Should You Keep or Discard the Soak Water?
This is the practical question most people are really asking. The soak water contains a mix of leached minerals, dissolved vitamins, phytic acid, gas-producing sugars, and other antinutrients. Drinking or cooking with that water would recapture some lost nutrients, but it would also reintroduce the very compounds you were trying to remove.
For most people, discarding the soak water and cooking with fresh water is the better choice. The nutrient losses are modest, and you gain meaningful reductions in compounds that cause digestive discomfort and block mineral absorption. If you’re soaking with baking soda to speed up cooking time, discarding the water is especially important since alkaline soaking increases both nutrient leaching and antinutrient removal.
You can further minimize losses by keeping your soak time reasonable. A standard overnight soak of 8 to 12 hours is enough to get the digestibility benefits without excessive leaching. Longer soaks at warm temperatures don’t add much benefit and can start to degrade bean quality.
The Bottom Line on Nutrition
Soaking beans creates a small nutrient trade-off that works in your favor. You lose a portion of water-soluble vitamins (roughly 5 to 18% of B vitamins in most cases) and some minerals from the total content. But you also strip away 47 to 56% of the phytic acid that was preventing your body from using those minerals efficiently, reduce gas-producing sugars by up to 40%, and improve the overall digestibility of the meal. The beans that reach your plate after soaking deliver more accessible nutrition per serving than the raw numbers suggest.

Information given:
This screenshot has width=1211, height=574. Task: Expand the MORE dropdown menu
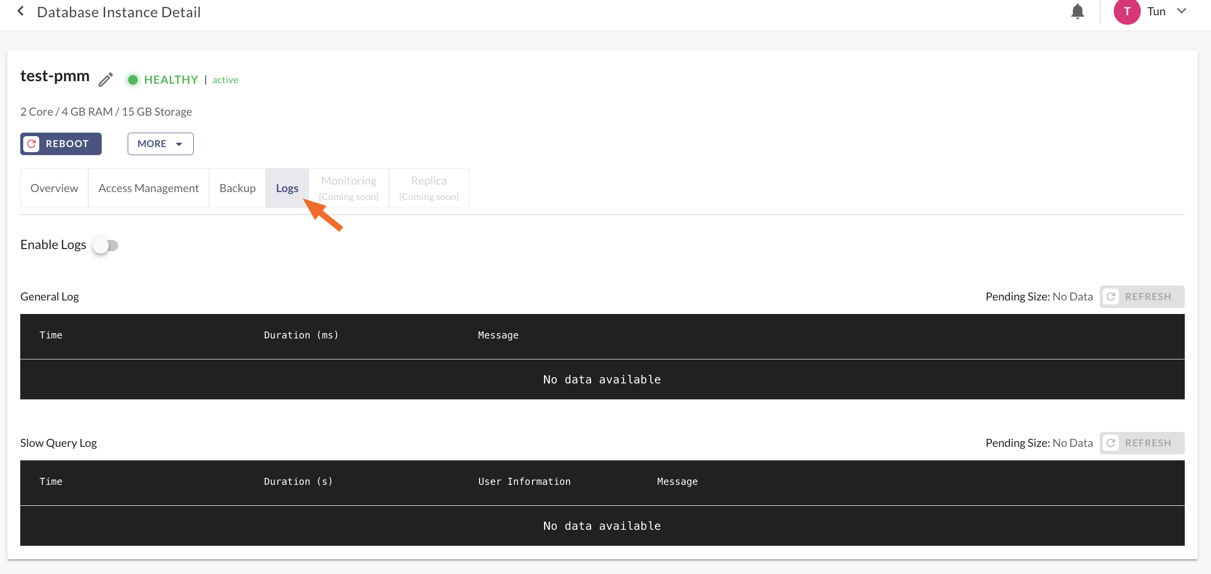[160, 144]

...

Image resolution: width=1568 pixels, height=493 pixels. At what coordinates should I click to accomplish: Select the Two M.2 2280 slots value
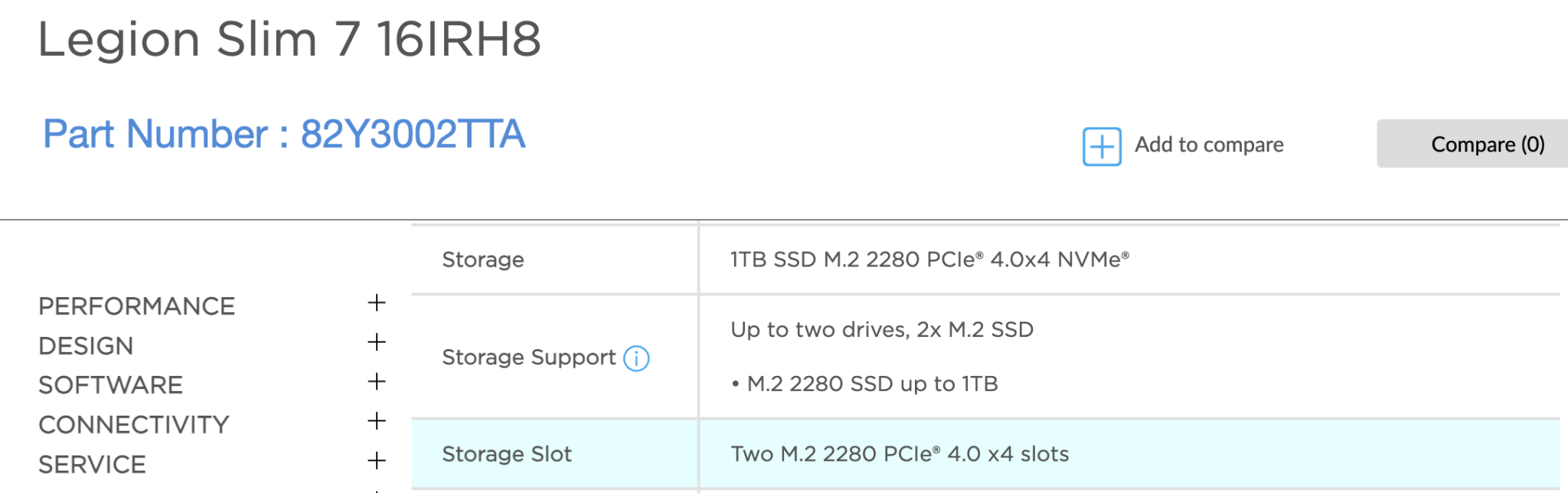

Work to complete: Duplicate the whole text on soaking beans and the soak water, word for word.

Solution to this exercise:
Should You Keep or Discard the Soak Water?
This is the practical question most people are really asking. The soak water contains a mix of leached minerals, dissolved vitamins, phytic acid, gas-producing sugars, and other antinutrients. Drinking or cooking with that water would recapture some lost nutrients, but it would also reintroduce the very compounds you were trying to remove.
For most people, discarding the soak water and cooking with fresh water is the better choice. The nutrient losses are modest, and you gain meaningful reductions in compounds that cause digestive discomfort and block mineral absorption. If you’re soaking with baking soda to speed up cooking time, discarding the water is especially important since alkaline soaking increases both nutrient leaching and antinutrient removal.
You can further minimize losses by keeping your soak time reasonable. A standard overnight soak of 8 to 12 hours is enough to get the digestibility benefits without excessive leaching. Longer soaks at warm temperatures don’t add much benefit and can start to degrade bean quality.
The Bottom Line on Nutrition
Soaking beans creates a small nutrient trade-off that works in your favor. You lose a portion of water-soluble vitamins (roughly 5 to 18% of B vitamins in most cases) and some minerals from the total content. But you also strip away 47 to 56% of the phytic acid that was preventing your body from using those minerals efficiently, reduce gas-producing sugars by up to 40%, and improve the overall digestibility of the meal. The beans that reach your plate after soaking deliver more accessible nutrition per serving than the raw numbers suggest.